求人情報を見渡すと、未経験者歓迎の電気設計ポジションから、経験10年以上のスペシャリスト向けの案件まで、年収300万円台から1000万円規模のものまで存在する。職業情報提供サイトのデータでは、全国の電気設計エンジニアの平均年収は688万円前後とされており、日本の給与所得者の平均と比べても高い水準だ。年齢別に見ると、50代前半に年収のピークが来て、その後も比較的高い水準を維持する傾向がある。
電気エンジニアの代表的な資格とキャリアの分かれ道
国家資格がキャリアの土台を作る
電気エンジニアとして長く働くうえで、欠かせないのが国家資格だ。特に代表的なのが次の2つだ。

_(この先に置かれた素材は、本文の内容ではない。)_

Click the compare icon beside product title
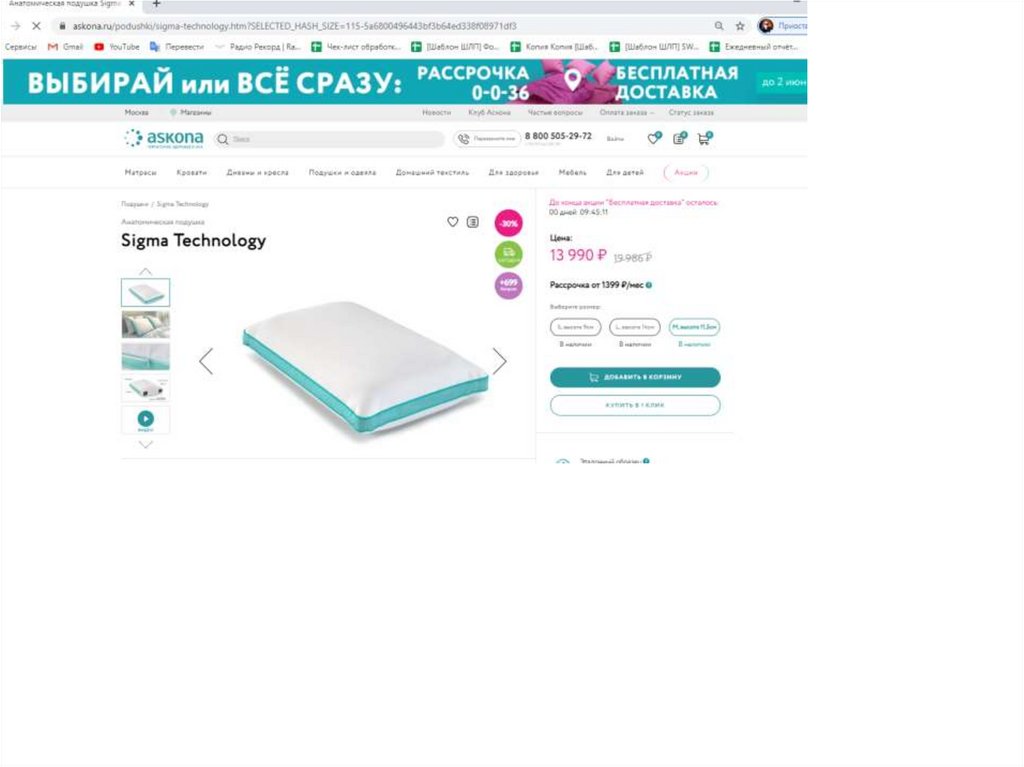1024x767 pixels. click(473, 222)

電気主任技術者(電験) は、電気事業法に基づく国家資格で、工場・ビル・商業施設・病院など、電気設備を持つ事業者に選任が義務付けられている。第三種・第二種・第一種の3区分があり、入門となる第三種(電験三種)は電圧5万ボルト未満の事業用電気工作物の保安監督を担える。合格率は10%前後と難関だが、科目別合格制度を活用すれば働きながら計画的に合格を目指せる。
電気工事士 は、電気工事士法に基づく資格で、第二種は一般住宅や小規模店舗の配線工事、第一種はさらに高圧設備や大規模施設の工事まで手がけられる。一発合格できるのは25〜35%程度で、対策は必要だが、電験と比べればハードルは低い。有資格者の高齢化が進んでいることから、将来性の高い資格と言える。

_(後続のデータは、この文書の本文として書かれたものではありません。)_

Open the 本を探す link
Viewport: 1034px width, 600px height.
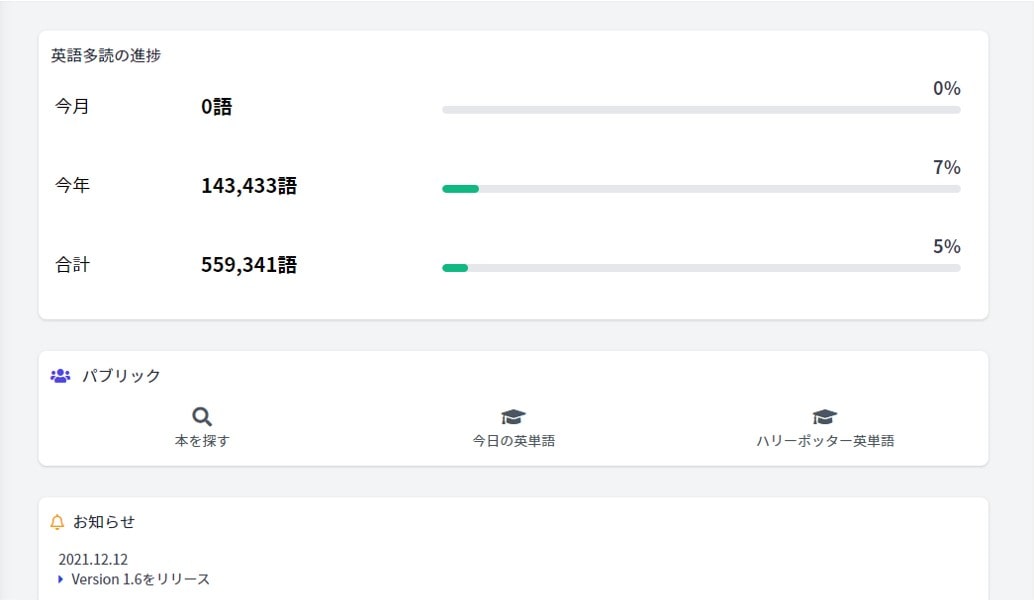click(x=202, y=440)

| 資格名 | できること | 難易度 | 勉強時間の目安 | 需要動向 | 主な活躍の場 |
|---|
| 第三種電気主任技術者 | 電圧5万V未満の事業用電気工作物の保安監督 | 難関(合格率10%前後) | 約1,000時間 | 全業種で選任義務があり需要は安定 | 工場・ビル・病院・発電所 |
| 第二種電気工事士 | 低圧(600V以下)の電気工事 | 中程度(一発合格25〜35%) | 約200〜300時間 | 太陽光・EV普及で増加傾向 | 住宅・商店・小規模施設 |
| 第一種電気工事士 | 第二種の範囲に加え、最大電力500kW未満の自家用電気工作物 | やや難(実務経験が必要) | 第二種合格後のステップ | 高圧設備の需要拡大で高評価 | ビル・工場・データセンター |
| 第二種電気主任技術者 | 電圧17万V未満の事業用電気工作物 | 最難関クラス | 1,500時間以上 | 電力会社・大手プラントで重宝 | 変電所・大規模工場 |
分野別に見る電気エンジニアの働き方
電気エンジニアのキャリアは大きく分けて、設計系、制御系、保守点検系、そして施工・工事系に分かれる。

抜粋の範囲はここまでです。